The decision must take into account the previous known views of the child/young person and the information available on these views from relatives and involved others.

  • The aims and implications of the covert administration of medication must be fully explained in the care plan along side the information set out above and review dates;
  • The Care Plan must be reviewed at regular, pre-planned intervals by the team and take into consideration that the child/young person may be judged to have periods where they have capacity to consent. There should always be a risk assessment in place duly signed by all parties;
  • Covert administration must not continue if the child/young person is seen to be able to enter into the decision making process at any time.

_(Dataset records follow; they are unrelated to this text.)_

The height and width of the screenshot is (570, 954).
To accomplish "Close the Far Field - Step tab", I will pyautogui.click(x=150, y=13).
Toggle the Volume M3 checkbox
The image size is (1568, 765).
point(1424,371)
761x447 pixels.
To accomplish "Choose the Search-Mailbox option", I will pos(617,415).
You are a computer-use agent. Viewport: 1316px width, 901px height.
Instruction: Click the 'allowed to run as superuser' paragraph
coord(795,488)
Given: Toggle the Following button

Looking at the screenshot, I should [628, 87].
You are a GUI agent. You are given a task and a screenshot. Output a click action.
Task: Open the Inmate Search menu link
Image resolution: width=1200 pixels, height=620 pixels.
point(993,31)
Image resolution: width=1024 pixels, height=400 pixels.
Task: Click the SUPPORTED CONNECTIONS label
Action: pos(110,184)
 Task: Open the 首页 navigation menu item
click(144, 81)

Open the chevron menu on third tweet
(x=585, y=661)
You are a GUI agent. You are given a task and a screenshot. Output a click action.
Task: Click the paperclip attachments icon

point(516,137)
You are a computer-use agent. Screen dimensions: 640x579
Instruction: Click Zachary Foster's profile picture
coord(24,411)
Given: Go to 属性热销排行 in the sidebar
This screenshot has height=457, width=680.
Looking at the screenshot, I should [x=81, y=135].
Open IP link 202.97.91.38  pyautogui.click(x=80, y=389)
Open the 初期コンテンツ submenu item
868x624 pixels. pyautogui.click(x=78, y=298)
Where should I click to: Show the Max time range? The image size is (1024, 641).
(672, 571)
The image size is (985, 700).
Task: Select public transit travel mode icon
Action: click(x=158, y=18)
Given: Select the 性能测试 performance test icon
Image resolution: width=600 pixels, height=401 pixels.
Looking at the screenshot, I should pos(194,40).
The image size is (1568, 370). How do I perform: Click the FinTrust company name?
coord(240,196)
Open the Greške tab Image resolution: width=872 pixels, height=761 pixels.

Where a child/young person may or may not have capacity to consent but is unable to communicate their views, there should be no need to administer medication in a covert manner. The child/young person should be told that they are receiving medication and if they spit it out or otherwise demonstrate refusal this should be respected and the above steps followed, if deemed appropriate. A relevant Care Plan demonstrating that the best interests of the child/young person have been taken into consideration must be in place and reviewed regularly.

Refusal to take medication must not always be followed by the covert administration of medication. If one of the previous processes has not been followed then you would be acting illegally and breaching your code of professional conduct.

12. Stock Checks

At least once weekly, a stock check should be undertaken of all prescribed medicines and Home Remedies kept - including those which a child retains and administers him or herself and a record kept of stock check findings.

Any prescribed medication and/or Home Remedies no longer in use or out of date must be disposed of.

In children's homes, the manager is responsible for ensuring that the stock checks take place and the frequency of these.

In the event of a discrepancy between the records and the medication actually stored, the manager must be informed and a full investigation carried out to establish the reasons for any discrepancies. Report incidents related to controlled drugs (including loss or theft) to your local NHS Controlled Drugs Accountable Officer (CDAO) at NHS England. You should also report incidents to the police and undertake a Regulation 40 notification to Ofsted

13. Disposal of Medication

Medication should be disposed of when:

  • The expiry date has been reached;
  • The course of treatment is completed;
  • A medical practitioner stops the medication.

All medication to be disposed of should be recorded

Wherever possible all medication, both prescribed and homely remedies, should be disposed of at a pharmacy. Medication should not be disposed of in other ways unless agreed with a pharmacist. The home should have a record of the preferred pharmacy to be used, including the name, address and telephone number.

Controlled medication must be disposed of at a pharmacy.

In all cases where medication has been taken to a pharmacy for disposal, this must be recorded and a receipt obtained from the pharmacist.

When a child leaves his or her placement, a signature must be obtained to confirm receipt of any medication that is handed over, along with instructions for its use, the reasons for it having been prescribed and any subsequent medication reviews/follow up appointments that the child may have.

In the event of a child dying whilst in the placement, the home must retain any medication the child was taking prior to or at the time of his or her death in order that it can be made available to the coroner.